Rows of finding words and elements:
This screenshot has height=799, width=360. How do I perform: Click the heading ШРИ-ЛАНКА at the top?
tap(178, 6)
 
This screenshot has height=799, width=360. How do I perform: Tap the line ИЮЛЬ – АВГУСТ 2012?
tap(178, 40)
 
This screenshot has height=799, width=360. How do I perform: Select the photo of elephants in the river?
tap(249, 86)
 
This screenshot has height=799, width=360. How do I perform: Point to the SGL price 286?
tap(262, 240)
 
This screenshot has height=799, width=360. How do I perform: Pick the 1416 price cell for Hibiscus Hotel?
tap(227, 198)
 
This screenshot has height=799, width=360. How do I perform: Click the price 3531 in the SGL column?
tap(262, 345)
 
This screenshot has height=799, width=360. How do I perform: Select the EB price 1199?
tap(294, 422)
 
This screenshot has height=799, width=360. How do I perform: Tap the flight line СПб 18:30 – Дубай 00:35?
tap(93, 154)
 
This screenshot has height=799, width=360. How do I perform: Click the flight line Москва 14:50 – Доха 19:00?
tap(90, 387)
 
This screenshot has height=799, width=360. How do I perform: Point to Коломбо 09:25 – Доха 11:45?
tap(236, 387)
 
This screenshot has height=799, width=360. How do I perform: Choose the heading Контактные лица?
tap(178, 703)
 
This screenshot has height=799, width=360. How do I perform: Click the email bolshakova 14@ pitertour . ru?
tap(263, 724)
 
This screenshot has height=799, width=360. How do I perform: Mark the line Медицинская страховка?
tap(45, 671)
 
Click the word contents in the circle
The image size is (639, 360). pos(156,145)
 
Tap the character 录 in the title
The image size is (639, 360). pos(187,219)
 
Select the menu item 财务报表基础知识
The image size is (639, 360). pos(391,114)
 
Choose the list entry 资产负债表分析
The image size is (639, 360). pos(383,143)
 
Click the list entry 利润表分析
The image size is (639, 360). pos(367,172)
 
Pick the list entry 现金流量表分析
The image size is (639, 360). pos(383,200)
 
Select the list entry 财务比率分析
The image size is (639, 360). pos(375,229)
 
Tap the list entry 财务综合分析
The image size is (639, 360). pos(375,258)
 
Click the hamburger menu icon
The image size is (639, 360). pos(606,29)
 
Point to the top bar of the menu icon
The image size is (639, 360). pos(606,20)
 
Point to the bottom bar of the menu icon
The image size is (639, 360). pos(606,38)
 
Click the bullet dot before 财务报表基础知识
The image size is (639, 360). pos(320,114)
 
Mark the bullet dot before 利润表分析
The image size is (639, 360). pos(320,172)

* * *

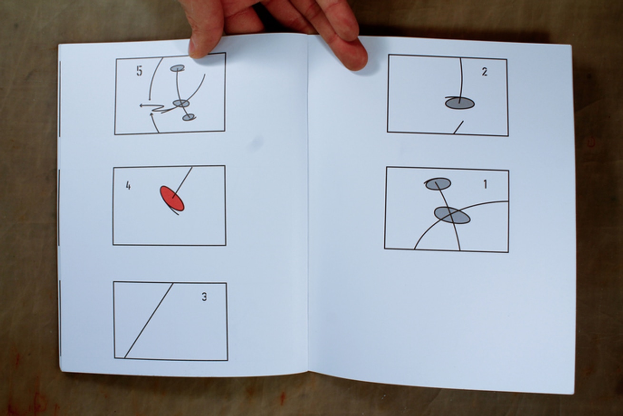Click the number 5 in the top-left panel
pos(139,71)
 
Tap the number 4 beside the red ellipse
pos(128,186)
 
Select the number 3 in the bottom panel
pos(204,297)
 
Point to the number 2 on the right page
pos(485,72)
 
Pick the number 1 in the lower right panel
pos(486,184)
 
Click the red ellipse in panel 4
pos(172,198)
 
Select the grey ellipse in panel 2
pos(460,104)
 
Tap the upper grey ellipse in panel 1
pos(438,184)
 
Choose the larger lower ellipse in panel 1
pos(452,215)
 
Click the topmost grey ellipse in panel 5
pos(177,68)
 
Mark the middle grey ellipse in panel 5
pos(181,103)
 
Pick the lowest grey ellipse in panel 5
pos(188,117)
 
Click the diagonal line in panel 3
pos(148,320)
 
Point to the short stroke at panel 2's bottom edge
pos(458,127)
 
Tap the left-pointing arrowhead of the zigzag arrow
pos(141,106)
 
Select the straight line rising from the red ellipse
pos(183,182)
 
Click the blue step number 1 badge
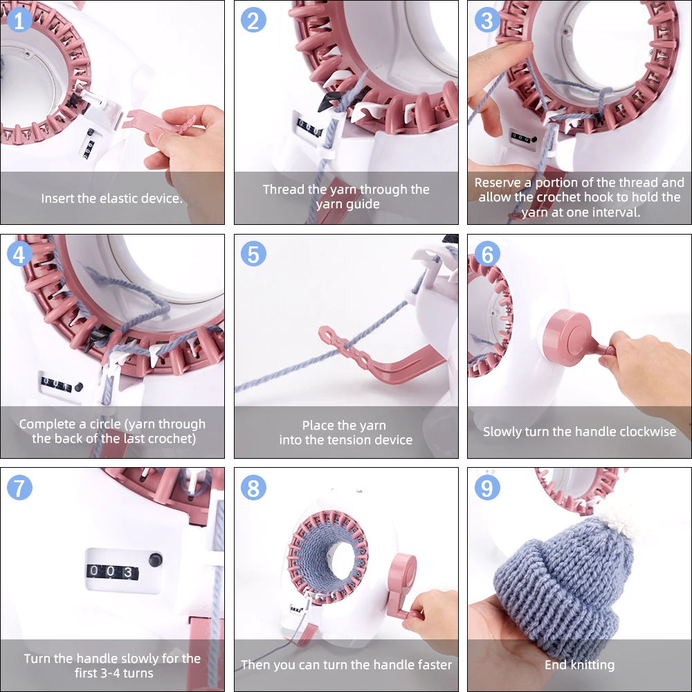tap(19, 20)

**WHAT IS REQUIRED:** Copy out word for word the lines starting at the one containing "at the top?" and ending at the one containing "The image size is (639, 360). pos(375,258)", both included.

**PROBLEM SOLUTION:**
This screenshot has height=799, width=360. How do I perform: Click the heading ШРИ-ЛАНКА at the top?
tap(178, 6)
 
This screenshot has height=799, width=360. How do I perform: Tap the line ИЮЛЬ – АВГУСТ 2012?
tap(178, 40)
 
This screenshot has height=799, width=360. How do I perform: Select the photo of elephants in the river?
tap(249, 86)
 
This screenshot has height=799, width=360. How do I perform: Point to the SGL price 286?
tap(262, 240)
 
This screenshot has height=799, width=360. How do I perform: Pick the 1416 price cell for Hibiscus Hotel?
tap(227, 198)
 
This screenshot has height=799, width=360. How do I perform: Click the price 3531 in the SGL column?
tap(262, 345)
 
This screenshot has height=799, width=360. How do I perform: Select the EB price 1199?
tap(294, 422)
 
This screenshot has height=799, width=360. How do I perform: Tap the flight line СПб 18:30 – Дубай 00:35?
tap(93, 154)
 
This screenshot has height=799, width=360. How do I perform: Click the flight line Москва 14:50 – Доха 19:00?
tap(90, 387)
 
This screenshot has height=799, width=360. How do I perform: Point to Коломбо 09:25 – Доха 11:45?
tap(236, 387)
 
This screenshot has height=799, width=360. How do I perform: Choose the heading Контактные лица?
tap(178, 703)
 
This screenshot has height=799, width=360. How do I perform: Click the email bolshakova 14@ pitertour . ru?
tap(263, 724)
 
This screenshot has height=799, width=360. How do I perform: Mark the line Медицинская страховка?
tap(45, 671)
 
Click the word contents in the circle
The image size is (639, 360). pos(156,145)
 
Tap the character 录 in the title
The image size is (639, 360). pos(187,219)
 
Select the menu item 财务报表基础知识
The image size is (639, 360). pos(391,114)
 
Choose the list entry 资产负债表分析
The image size is (639, 360). pos(383,143)
 
Click the list entry 利润表分析
The image size is (639, 360). pos(367,172)
 
Pick the list entry 现金流量表分析
The image size is (639, 360). pos(383,200)
 
Select the list entry 财务比率分析
The image size is (639, 360). pos(375,229)
 
Tap the list entry 财务综合分析
The image size is (639, 360). pos(375,258)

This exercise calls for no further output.